Il accueillera pour son père ces nouveaux dons en traversant villes et villages et partageant la table d’inconnus qui deviendront pour un grand nombre des disciples. Le repas symbolisé par le pain consistant et le vin qui donne l’ivresse est, même au milieu des plus humbles, un festin mystique et une communion de l’humanité et de Dieu. 

Dans ce psaume, le Messie devient sacrificateur « à la manière de Melchisedeq. L’Épître aux Hébreux parle, elle, d’un ordre. Ordre, au sens d’Ordre religieux…La prêtrise n’est plus réservée aux Lévites qui prennent des tours de garde au Temple mais à tous ceux qui vont rompre après Jésus le pain et le vin. Saint-Augustin et plus tard Luther reprendront cette idée d’une prêtrise non plus héréditaire et même, avec le Réformateur Allemand, ouverte à tous les chrétiens confessant. 

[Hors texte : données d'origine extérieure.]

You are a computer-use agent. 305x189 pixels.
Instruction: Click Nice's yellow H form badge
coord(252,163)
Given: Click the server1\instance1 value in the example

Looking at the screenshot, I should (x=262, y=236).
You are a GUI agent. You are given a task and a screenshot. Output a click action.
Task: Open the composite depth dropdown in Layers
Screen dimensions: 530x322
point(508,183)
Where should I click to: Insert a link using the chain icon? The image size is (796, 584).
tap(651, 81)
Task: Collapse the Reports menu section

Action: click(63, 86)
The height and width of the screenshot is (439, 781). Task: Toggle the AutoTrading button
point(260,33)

Celui signifie que nous aussi nous appartenons-nous au travers de cette nouvelle alliance à cet Ordre qui nécessiterait un serment. Vous entendez la proximité des deux mots : serment et sacrement.
Or nos sacrements, qui comprennent bien entendu le partage du pain et du vin, la Sainte-Cène, n’exigent de nous qu’une confession de foi, notamment lors de la confirmation ou d’un baptême d’adulte mais aucune prise d’obligation solennelle particulière.

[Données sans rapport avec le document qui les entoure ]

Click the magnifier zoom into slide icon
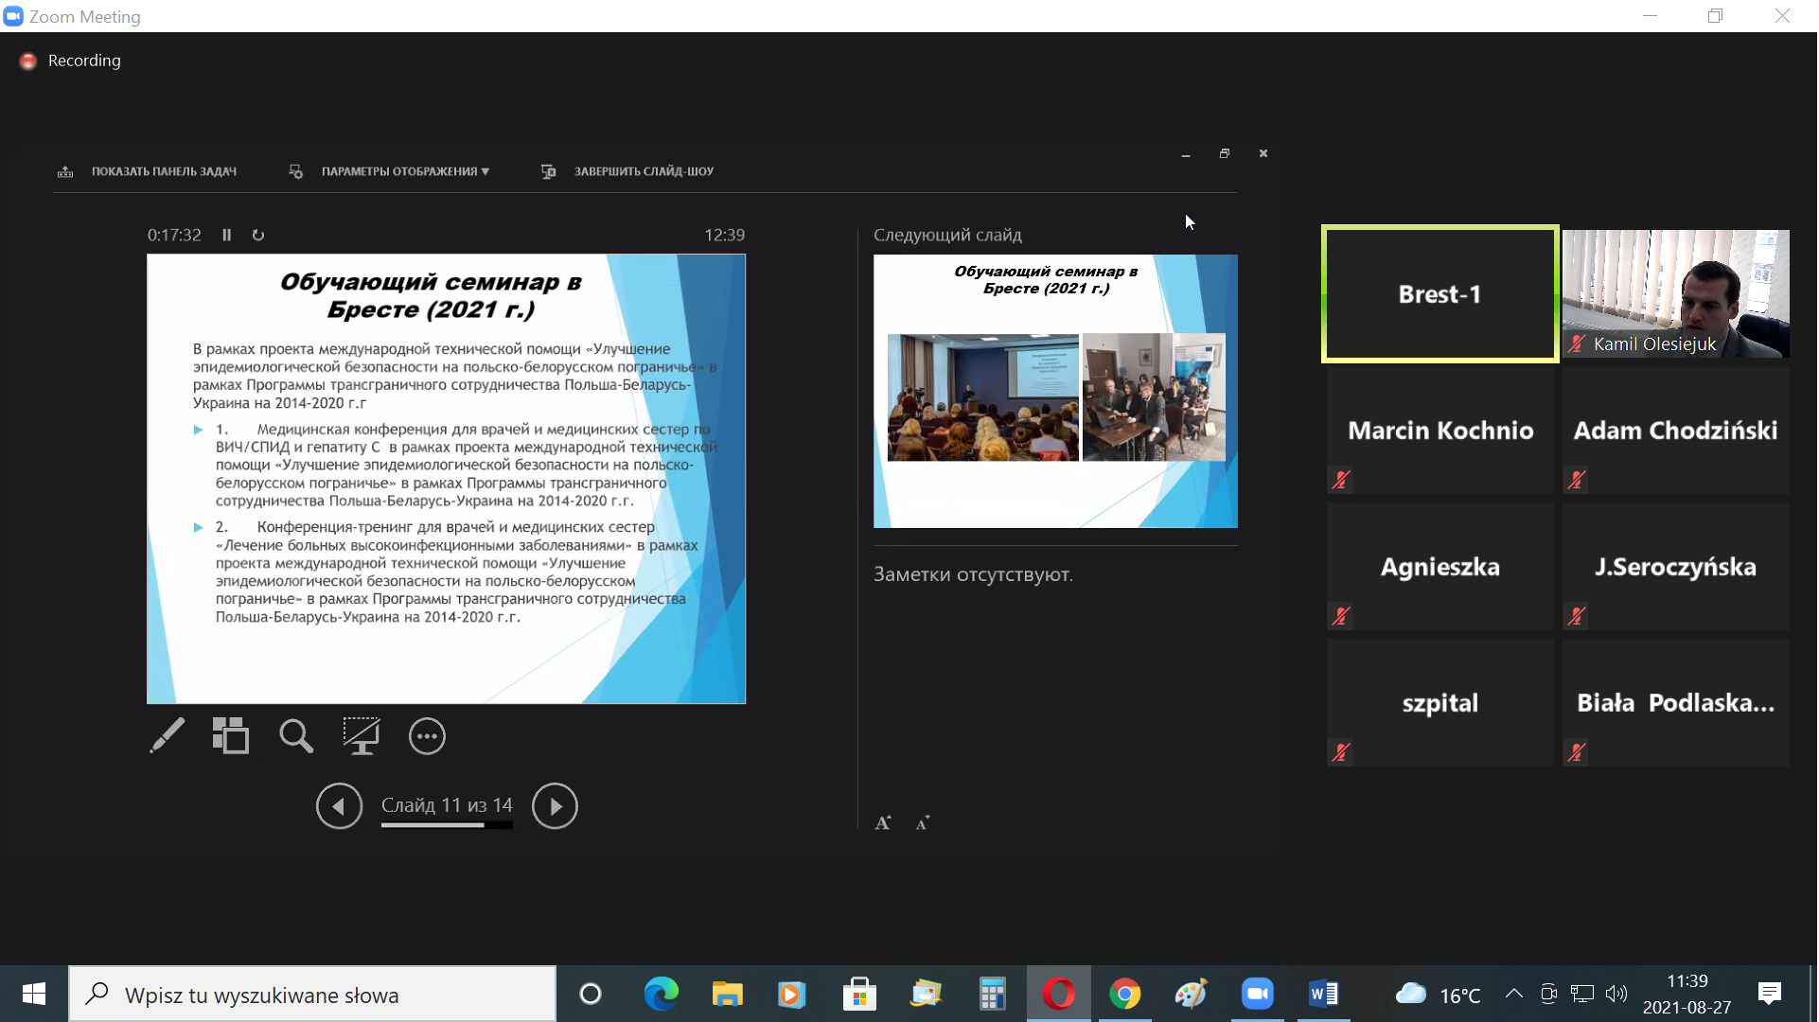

« Toutes les fois » que vous ferez cela en mémoire de moi, dit l’institution de la Cène vous annoncerez la mort du Seigneur jusqu’à ce qu’il vienne.
Toutes les fois, c’est à dire qu’il nous revient de renouveler sans cesse cette alliance par une démarche de foi.
Nous devons multiplier le pain et renouveler notre parole donnée en communiant à la même table ouverte.
Et voici pour la troisième fonction selon Dumézil. Nous retrouvons la dimension de fécondité.
Les disciples se multiplient comme des petits pains. 

Notre acceptation de l’invitation, ce oui que nous disons à ce repas de pain, de vin et de parole est le gage de notre volonté de multiplier les pains, de démontrer que notre Ordre, notre église et notre table sont ouverts à tous, sans aucune exception. 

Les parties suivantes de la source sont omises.